Single by Rema

from the EP Rema
- Released: March 24, 2019
- Genre: Afrobeat; afroswing; afrobeats;
- Length: 2:59
- Label: Jonzing; Mavin;
- Songwriters: Divine Ikubor; Andrea Elena; Igbinoba Osazee;
- Producer: Ozedikus

Rema singles chronology
| "Iron Man" (2019) | "Dumebi" (2019) | "Ginger Me" (2020) |

Music video
- "Dumebi" on YouTube

= Dumebi =

2019 debut single by Rema

"Dumebi" is the debut single by Nigerian singer and rapper Rema. Produced by Ozedikus, the song became a sleeper hit. Its success spawned five remixes, including a version featuring American singer Becky G on February 13, 2020, and four additional remixes on March 22, 2020.

== Background ==
Rema wrote the song in 2019 while working with Ozedikus in the studio. The song was his major breakout hit. Its popularity soared when it was featured on Barack Obama's summer playlist.

== Composition ==
"Dumebi" is primarily an Afrobeats song, but it also incorporates elements of afropop and dancehall, creating a party-friendly bop.

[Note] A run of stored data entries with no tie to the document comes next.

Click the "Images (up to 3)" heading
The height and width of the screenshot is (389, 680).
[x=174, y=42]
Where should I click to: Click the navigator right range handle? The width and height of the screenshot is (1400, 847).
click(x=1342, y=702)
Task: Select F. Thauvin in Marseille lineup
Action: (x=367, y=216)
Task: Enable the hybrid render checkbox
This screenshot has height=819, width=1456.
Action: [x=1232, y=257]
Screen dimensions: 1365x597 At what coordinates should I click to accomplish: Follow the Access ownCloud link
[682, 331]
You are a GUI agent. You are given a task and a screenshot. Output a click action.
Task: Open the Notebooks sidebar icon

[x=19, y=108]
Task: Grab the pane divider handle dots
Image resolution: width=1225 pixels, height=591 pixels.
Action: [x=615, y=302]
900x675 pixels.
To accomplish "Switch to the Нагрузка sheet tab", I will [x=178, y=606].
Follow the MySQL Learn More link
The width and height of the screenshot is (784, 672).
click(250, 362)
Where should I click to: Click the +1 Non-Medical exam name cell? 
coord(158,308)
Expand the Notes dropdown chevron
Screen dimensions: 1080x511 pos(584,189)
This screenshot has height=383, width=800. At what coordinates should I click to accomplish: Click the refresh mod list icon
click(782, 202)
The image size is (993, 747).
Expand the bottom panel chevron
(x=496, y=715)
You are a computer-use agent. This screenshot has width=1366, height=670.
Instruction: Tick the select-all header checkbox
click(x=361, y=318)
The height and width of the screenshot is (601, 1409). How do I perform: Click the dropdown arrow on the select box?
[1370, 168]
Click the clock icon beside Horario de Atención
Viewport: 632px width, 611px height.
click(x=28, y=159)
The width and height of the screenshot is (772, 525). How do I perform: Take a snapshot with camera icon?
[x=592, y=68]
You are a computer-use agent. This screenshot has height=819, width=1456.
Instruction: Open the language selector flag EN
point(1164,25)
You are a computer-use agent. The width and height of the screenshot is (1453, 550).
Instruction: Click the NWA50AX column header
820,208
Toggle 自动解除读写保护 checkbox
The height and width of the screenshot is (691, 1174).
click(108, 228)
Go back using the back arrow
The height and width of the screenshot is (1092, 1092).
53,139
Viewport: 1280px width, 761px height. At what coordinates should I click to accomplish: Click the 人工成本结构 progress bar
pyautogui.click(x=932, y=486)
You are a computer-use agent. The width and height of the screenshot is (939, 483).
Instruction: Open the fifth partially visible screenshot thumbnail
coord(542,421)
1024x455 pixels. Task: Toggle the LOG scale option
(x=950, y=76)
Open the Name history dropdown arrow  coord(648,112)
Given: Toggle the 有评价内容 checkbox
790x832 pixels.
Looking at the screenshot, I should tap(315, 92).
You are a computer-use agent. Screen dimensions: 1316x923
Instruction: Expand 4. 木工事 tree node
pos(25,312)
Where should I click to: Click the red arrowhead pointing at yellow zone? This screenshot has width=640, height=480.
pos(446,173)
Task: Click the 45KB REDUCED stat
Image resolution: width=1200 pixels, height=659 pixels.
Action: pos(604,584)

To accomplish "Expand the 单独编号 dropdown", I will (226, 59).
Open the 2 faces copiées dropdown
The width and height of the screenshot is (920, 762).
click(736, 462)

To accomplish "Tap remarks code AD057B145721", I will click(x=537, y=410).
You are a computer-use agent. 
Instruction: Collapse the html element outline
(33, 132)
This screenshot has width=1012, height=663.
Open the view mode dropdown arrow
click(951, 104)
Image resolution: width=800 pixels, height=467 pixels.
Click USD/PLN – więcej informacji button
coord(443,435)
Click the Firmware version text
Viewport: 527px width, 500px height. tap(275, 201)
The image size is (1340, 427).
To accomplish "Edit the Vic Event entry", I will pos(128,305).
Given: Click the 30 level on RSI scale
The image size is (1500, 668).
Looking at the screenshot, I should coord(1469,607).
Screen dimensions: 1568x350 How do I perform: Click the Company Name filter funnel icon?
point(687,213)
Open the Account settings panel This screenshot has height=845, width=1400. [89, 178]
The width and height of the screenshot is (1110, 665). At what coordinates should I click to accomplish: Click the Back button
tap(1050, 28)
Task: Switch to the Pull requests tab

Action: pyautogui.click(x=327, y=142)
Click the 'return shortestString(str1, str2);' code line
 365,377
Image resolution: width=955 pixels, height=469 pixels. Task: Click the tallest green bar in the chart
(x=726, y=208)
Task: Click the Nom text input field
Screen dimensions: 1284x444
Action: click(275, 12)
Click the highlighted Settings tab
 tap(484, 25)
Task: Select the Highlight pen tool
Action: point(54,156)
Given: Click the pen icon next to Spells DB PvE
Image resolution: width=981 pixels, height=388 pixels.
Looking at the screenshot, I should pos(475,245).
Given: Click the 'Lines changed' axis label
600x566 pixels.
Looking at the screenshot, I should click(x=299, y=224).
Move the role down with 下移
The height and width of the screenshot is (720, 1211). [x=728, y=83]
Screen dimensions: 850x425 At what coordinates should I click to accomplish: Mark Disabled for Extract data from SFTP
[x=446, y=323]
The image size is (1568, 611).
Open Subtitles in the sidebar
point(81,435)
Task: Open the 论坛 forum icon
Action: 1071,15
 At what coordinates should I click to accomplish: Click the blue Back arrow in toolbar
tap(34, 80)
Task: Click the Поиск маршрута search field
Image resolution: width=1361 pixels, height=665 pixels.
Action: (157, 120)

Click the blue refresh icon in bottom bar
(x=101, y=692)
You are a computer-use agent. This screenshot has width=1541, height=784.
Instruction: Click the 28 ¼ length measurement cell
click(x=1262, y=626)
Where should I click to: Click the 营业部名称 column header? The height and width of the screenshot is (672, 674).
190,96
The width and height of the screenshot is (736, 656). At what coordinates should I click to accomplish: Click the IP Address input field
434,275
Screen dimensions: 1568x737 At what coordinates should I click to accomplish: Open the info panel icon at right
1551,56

The track, produced by Ozedikus, features a prominent piano riff and a slow, chord-based beat, which builds into a catchy flow. The song's lyrics, sung by Rema, describe a girl who uses her beauty to captivate the hearts of boys, with a catchy hook and melody that complements the infectious beat.

==Music video==
A music video for the song was released on May 20, 2019, featuring a cameo appearance by Diana Eneje. The video, directed by Ademola Falomo, shows Rema roaming the streets with his friends. As of March 2024, it has garnered 73 million views on YouTube.

==Certifications==

| Region | Certification | Certified units/sales |
| France (SNEP) | Platinum | 200,000^{‡} |
| Nigeria (RCN) | Gold | 2,500 |
| Switzerland (IFPI Switzerland) | Gold | 10,000^{‡} |
| United Kingdom (BPI) | Silver | 200,000^{‡} |
^{‡} Sales+streaming figures based on certification alone.